Los cuarteles modernos que aparecen a finales del XVIII son ya edificios urbanos, dejan de tener el carácter defensivo para ser lugar de vida en guarnición con una estructura cuadrada o rectangular en la que, alrededor de un gran patio de armas, se asoman los edificios de mando y las dependencias de las diferentes unidades, quedando para un segundo espacio en la trasera del cuartel las instalaciones auxiliares para los diferentes servicios de vida y funcionamiento y al que se accedía por la que se conocía como puerta de carros.

Reconocemos por tanto bajo el concepto de patio de armas un lugar privilegiado en cuyo entorno se desarrollaba la vida de la unidad, centro neurálgico, espacio para las grandes celebraciones como juras de bandera, relevos de mando, paradas para visitas oficiales, pero también para la actividad diaria. Bastaba asomarse por alguna ventana de las que daban al patio para saber en cada momento como transcurría la actividad de la unidad.

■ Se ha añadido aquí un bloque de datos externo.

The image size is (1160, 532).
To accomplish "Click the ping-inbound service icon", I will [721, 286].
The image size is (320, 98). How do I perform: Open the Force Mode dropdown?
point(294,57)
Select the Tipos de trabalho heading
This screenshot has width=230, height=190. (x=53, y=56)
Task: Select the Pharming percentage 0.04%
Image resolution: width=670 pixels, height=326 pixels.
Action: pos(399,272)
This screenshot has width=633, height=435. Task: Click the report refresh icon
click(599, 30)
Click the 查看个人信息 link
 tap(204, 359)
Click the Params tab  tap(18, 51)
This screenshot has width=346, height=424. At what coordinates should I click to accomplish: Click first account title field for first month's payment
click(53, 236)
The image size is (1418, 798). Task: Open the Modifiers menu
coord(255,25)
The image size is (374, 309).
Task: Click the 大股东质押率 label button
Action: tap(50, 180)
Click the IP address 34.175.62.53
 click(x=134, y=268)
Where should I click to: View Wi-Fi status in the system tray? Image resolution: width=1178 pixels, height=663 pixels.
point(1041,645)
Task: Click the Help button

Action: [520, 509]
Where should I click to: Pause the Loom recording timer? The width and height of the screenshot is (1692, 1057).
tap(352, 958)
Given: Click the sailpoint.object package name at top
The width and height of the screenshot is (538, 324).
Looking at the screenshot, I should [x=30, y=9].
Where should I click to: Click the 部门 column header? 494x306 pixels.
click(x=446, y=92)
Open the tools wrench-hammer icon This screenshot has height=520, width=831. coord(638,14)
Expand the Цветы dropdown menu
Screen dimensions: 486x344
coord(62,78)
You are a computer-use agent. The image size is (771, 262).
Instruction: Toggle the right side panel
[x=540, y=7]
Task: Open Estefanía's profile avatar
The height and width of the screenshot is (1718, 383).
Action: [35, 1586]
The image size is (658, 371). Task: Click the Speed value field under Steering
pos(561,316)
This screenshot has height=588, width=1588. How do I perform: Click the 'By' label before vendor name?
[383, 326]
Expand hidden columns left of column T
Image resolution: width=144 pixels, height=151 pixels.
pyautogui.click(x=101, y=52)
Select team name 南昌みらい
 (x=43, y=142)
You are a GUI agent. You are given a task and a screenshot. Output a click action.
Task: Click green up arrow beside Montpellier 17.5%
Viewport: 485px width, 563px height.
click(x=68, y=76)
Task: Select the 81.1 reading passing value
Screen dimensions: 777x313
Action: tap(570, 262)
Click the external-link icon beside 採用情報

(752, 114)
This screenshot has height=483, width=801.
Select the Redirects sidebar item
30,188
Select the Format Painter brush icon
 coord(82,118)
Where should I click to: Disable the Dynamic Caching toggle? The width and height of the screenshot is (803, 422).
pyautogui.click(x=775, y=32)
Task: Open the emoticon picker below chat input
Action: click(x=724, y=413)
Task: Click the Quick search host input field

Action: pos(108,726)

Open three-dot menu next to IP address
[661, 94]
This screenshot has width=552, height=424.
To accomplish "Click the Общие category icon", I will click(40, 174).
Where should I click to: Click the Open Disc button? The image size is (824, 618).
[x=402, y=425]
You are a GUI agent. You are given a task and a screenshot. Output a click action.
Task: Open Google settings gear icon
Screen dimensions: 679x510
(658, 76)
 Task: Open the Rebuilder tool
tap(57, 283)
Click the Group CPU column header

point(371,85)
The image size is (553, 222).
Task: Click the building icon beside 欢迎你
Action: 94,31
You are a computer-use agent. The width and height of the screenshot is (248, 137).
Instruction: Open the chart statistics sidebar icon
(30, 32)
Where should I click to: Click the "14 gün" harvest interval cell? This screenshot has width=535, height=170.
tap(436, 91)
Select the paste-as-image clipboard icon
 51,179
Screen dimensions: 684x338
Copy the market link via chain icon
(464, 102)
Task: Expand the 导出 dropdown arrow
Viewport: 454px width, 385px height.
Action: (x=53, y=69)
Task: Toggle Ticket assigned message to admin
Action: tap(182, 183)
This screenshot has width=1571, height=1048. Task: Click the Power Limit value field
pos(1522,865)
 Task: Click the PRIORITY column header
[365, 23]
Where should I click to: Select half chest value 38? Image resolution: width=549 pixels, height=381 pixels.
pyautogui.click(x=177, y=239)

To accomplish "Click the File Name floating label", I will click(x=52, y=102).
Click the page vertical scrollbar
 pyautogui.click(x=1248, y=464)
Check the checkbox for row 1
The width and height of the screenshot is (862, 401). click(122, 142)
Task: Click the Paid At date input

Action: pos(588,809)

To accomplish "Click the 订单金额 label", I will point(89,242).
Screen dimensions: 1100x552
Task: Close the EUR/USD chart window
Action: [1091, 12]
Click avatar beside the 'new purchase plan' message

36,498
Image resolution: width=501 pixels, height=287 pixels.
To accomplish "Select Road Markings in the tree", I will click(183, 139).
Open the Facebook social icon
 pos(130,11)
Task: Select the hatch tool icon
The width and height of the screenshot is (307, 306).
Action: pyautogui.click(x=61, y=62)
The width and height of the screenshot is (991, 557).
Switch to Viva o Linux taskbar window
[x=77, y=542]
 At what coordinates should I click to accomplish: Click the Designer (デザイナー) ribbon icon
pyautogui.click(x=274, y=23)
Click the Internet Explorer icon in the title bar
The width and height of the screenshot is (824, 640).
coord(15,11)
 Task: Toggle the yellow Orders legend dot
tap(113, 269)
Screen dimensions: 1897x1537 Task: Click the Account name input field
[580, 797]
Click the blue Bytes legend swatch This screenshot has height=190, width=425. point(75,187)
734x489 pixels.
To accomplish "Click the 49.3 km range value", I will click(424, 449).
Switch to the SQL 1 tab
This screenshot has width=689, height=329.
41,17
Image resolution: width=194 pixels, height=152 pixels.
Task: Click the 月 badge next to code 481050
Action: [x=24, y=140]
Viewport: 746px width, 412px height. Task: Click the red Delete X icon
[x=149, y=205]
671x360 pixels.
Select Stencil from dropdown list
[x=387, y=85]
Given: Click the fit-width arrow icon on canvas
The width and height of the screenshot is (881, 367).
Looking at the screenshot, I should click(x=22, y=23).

Hoy el Museo del Ejército en su actual sede, cuenta con uno de los patios de armas más emblemáticos de nuestra Fuerzas Armadas: el Patio Imperial del Alcázar de Toledo. Construido por el emperador Carlos V sobre una estructura anterior del castillo medieval y antes de él sobre el alcázar árabe, ha sido testigo de hechos históricos y auténtico modelo del concepto que hemos descrito. Se trata además, sin duda alguna, del espacio más significativo de este gran edificio que nos aloja.

Por todo ello hemos querido dar este nombre al boletín que hoy ve la luz ya que en él se va a reflejar la vida cotidiana del Museo, será el punto de reunión y espacio al que nos podremos asomar para saber más sobre nuestra institución.

En nuestro Patio Imperial conoceremos las actividades que estamos realizando y las que están en preparación como exposiciones temporales o actividades escolares e infantiles. También las restauraciones que se llevan a cabo, los movimientos de nuestros fondos o las visitas institucionales.

En el boletín lógicamente hay un espacio para la historia asociada a piezas del Museo o al edificio que nos acoge, siendo también tribuna para colaboraciones externas.

Con esta publicación, auténtica ventana abierta al interior del Museo del Ejército, se pone fin a una carencia de la que adolecía nuestra institución y quiero, desde este patio, reconocer el esfuerzo de todos los que lo han hecho posible. Que disfruten de ella.